I dealt with a granite company for years. This winter they apparently went out of business because some builders stiffed them.
One of the salesman went to another company and called me to see about doing our work. I gave him a shot and used him on my kitchen. I felt he treated me fairly and was satisfied...not ecstatic over the work. The two installers spoke no English, arrived during a rain and begged me to find a tarp for them to work under. 
Our next Kitchen the customer is an accountant and asked me to break the granite down seperately. I came in $800 higher than the guy he chose. 
This company is owned by two Vietnamese guys who sent out two Hispanic guys that spoke no English but it wasn't raining:thumbsup: They did a decent job on the install. I actually called them today and have them pricing a kitchen and 3 vanities...They are installing most granite at $24 per sq' including cut outs.. That does not include undermount.
I feel kind of guilty seeing the money go to ?? and telling the new old guy that he was just about twice as much? I am pocketing almost a couple of grand by using them! 
I have been buying at Walmart and Home Depot too:shutup: Is there any hope for me?
What are you paying...or in the case of Patti, getting?


----------



## StonednVA (Feb 25, 2006)

Being in the stone counter trade all I can say is wow. I don't know how you could be getting prices that cheap unless the owner does not know his cost to do business or they are using pre-fabricated chinese blanks. We would normally get at least $60 per sq. ft. for builder pricing. I am curious to know what others are paying around the country for granite so please chime in.


----------



## copusbuilder (Nov 8, 2005)

StonednVA said:


> Being in the stone counter trade all I can say is wow. I don't know how you could be getting prices that cheap unless the owner does not know his cost to do business or they are using pre-fabricated chinese blanks. We would normally get at least $60 per sq. ft. for builder pricing. I am curious to know what others are paying around the country for granite so please chime in.

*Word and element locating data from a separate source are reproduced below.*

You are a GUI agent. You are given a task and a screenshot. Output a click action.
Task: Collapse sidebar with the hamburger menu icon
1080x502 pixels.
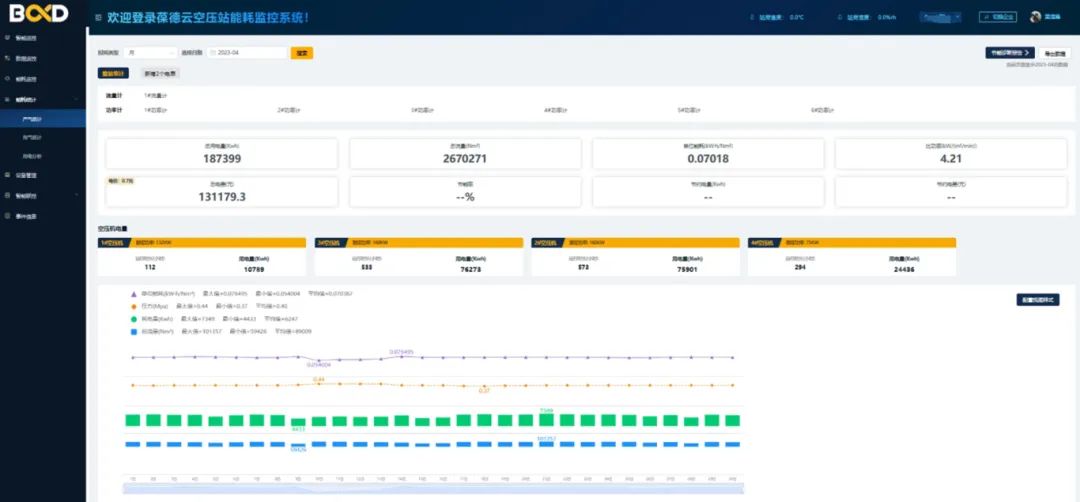coord(97,18)
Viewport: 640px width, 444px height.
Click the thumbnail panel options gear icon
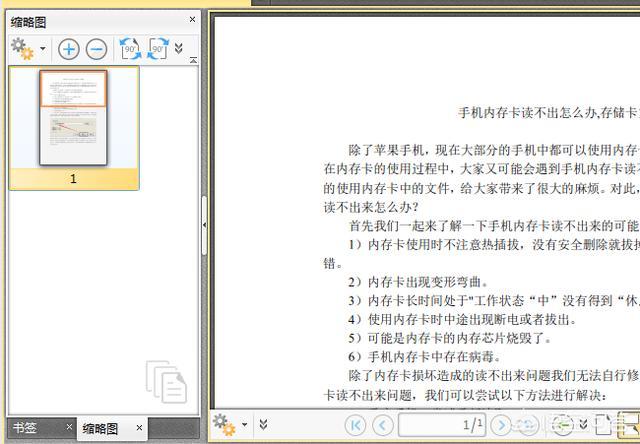[x=22, y=48]
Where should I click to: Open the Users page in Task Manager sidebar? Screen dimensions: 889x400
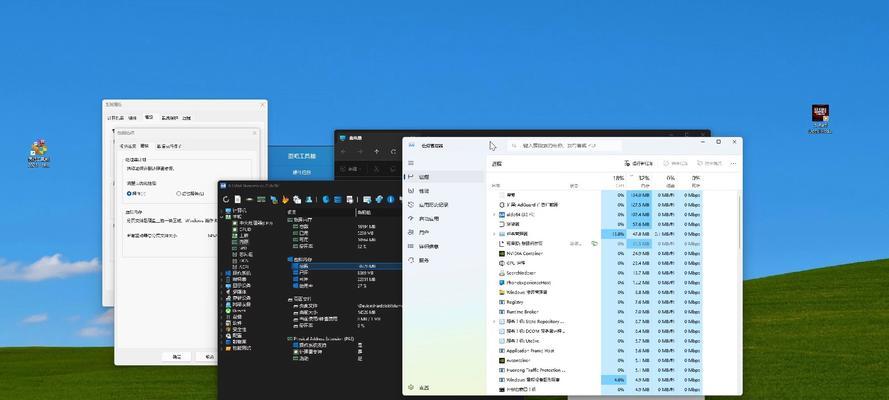(x=424, y=232)
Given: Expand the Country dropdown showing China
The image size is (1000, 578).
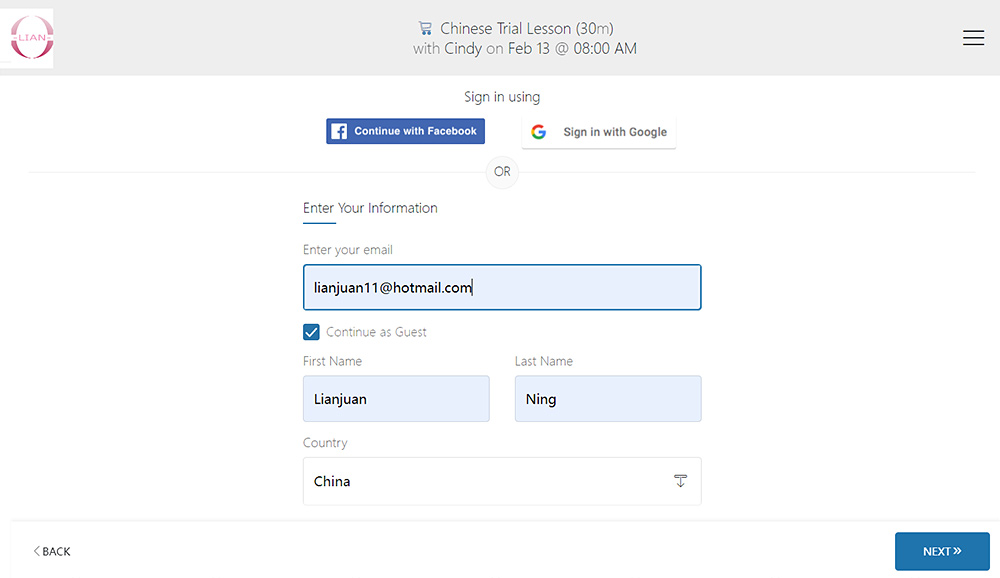Looking at the screenshot, I should pyautogui.click(x=502, y=481).
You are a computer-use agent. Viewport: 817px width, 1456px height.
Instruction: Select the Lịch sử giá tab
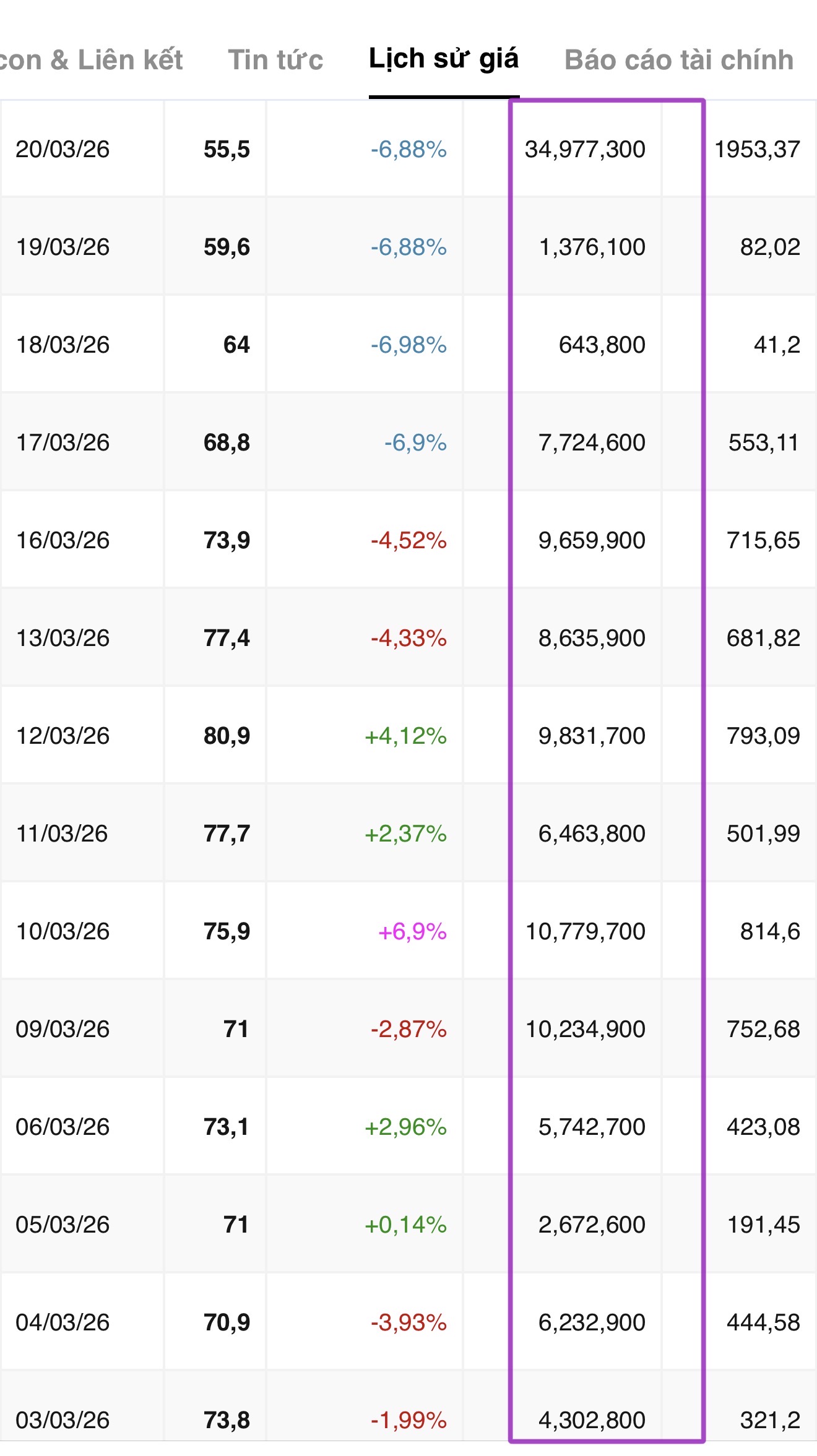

For years I was paying $50 a foot. When the owner told me what they wanted I laughed. I warned him that they may really end up screwing him with the extras etc? They did a fine job and to date have not collected a penny from him? Apparently they install for Lowes and are B.B.B. members which means Johnny homeowner loves it? I don't feel real good about using them but will sell my soul for a buck like everyone else


----------



## StonednVA (Feb 25, 2006)

If they did a fine job why haven't they collected anything?


----------



## copusbuilder (Nov 8, 2005)

StonednVA said:


> If they did a fine job why haven't they collected anything?


They haven't contacted the owner for collection? They didn't even collect 50% up front. I couldn't even get away with that with the company I dealt with for years.


----------



## Gordo (Feb 21, 2006)

Pretty soon their will be so many solid surface manufacturers competing against each other which will force profit margins down...which will force quality down.... Pick a quality local American company and if they are good stick with them---just like you would want someone to do to you.Otherwise you are asking for it.


----------



## copusbuilder (Nov 8, 2005)

Gordo said:


> Pretty soon their will be so many solid surface manufacturers competing against each other which will force profit margins down...which will force quality down.... Pick a quality local American company and if they are good stick with them---just like you would want someone to do to you.Otherwise you are asking for it.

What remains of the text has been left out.